>> Michael Flynn, and other advisors to Donald Trump's presidential campaign were in touch with Kremlin linked individuals at least 18 times last year, far more than previously disclosed by the White House. Three current and former government officials telling Reuters that contacts occurring by telephone and email between April and November of 2016.
A time when US Intelligence Services have concluded Russia was trying to interfere with the presidential election. Reporter Ned Parker has the story.>> After learning about these calls and contacts, Reuters spoke with several advisors to previous presidential campaigns, all of whom said, such a high number of calls and contacts, that number and volume is unusual.
>> Those includes six phone calls to Trump advisors, including Flynn by Russian ambassador, Sergey Kislyak, and 12 other calls or emails by individuals with links to the Kremlin.>> After the election, Flynn's contacts with Kislyak intensified. They were discussing how to create a back channel between then President Elect Donald Trump and Russian President Vladimir Putin to bypass the US National Security bureaucracy.
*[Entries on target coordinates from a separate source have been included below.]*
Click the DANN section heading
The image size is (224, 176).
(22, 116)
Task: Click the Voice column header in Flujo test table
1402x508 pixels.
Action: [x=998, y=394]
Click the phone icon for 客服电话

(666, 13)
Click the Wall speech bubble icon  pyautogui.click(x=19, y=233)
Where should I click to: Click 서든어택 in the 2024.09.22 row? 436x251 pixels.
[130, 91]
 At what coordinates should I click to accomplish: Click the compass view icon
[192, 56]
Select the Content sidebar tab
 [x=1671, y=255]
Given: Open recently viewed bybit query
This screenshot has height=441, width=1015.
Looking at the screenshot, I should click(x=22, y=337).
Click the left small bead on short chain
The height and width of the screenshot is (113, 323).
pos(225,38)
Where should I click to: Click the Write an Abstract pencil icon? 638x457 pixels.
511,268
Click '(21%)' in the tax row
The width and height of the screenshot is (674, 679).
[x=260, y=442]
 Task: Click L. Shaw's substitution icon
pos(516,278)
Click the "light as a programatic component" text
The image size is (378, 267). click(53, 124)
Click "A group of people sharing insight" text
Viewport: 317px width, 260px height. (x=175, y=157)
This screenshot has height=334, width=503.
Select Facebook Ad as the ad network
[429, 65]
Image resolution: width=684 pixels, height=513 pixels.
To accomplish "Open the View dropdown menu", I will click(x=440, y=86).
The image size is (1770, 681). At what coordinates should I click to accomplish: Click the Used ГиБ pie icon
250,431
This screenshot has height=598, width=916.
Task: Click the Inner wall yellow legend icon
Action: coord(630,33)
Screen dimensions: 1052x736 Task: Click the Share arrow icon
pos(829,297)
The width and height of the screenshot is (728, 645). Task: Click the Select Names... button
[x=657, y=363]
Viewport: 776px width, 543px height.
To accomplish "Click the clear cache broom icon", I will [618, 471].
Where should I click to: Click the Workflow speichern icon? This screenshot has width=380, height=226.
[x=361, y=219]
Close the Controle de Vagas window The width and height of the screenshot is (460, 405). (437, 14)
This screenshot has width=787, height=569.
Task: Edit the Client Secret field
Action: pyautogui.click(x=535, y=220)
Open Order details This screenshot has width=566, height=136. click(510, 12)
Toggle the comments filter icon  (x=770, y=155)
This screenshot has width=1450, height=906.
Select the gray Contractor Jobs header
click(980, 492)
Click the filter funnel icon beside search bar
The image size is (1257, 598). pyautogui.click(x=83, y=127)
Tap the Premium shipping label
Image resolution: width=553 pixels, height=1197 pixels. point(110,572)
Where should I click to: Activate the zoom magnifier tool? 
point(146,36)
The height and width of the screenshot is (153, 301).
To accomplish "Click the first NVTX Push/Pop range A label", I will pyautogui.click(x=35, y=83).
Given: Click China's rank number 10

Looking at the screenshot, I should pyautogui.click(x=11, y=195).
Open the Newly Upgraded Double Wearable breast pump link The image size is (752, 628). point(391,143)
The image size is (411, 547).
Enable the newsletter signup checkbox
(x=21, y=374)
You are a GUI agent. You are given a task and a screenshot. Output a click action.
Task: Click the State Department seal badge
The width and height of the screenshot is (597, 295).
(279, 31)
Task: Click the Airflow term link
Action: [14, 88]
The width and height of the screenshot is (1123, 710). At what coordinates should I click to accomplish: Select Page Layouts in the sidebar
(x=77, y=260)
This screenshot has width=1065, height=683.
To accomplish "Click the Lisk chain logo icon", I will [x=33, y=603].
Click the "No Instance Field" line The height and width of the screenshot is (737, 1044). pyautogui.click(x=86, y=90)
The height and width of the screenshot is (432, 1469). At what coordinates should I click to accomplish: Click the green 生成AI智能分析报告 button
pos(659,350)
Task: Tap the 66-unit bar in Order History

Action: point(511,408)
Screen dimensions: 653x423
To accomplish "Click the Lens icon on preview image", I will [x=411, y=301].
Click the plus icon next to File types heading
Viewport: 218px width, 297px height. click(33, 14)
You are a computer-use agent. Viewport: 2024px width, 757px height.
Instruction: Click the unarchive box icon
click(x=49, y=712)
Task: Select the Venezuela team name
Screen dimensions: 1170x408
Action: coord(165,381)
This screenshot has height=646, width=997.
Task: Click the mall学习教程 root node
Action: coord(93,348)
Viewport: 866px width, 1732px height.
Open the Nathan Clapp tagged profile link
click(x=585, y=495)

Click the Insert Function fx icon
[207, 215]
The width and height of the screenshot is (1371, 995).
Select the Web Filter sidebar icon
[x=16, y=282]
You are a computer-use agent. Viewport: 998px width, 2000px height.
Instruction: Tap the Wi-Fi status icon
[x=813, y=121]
The feeling was that the Russians were concerned that the US National Security bureaucracy would, perhaps, poison the efforts between the incoming Trump administration and Trump aides and Russia to improve the fraught US-Russia relationship. The thinking was having a back channel would be a way to avoid what the Russians saw as a hostile bureaucracy.
>> The sources said there was no evidence of wrongdoing or collusion between the campaign and Russia, nor did they indicate whether Trump himself had played any role in the overtures. But they show that contacts happened more often than Trump and his advisors have admitted. The revelation comes a week after Trump fired FBI Director James Comey, just as the Bureau was investigating the Trump campaign's links to Russia.
And as an associate of Comey's tells Reuters, the President asked Comey to shut down the Bureau's investigation of Flynn, forced to resign as National Security Advisor, over previously disclosed contacts with Russia. The White House did not respond to requests for comment on the contacts.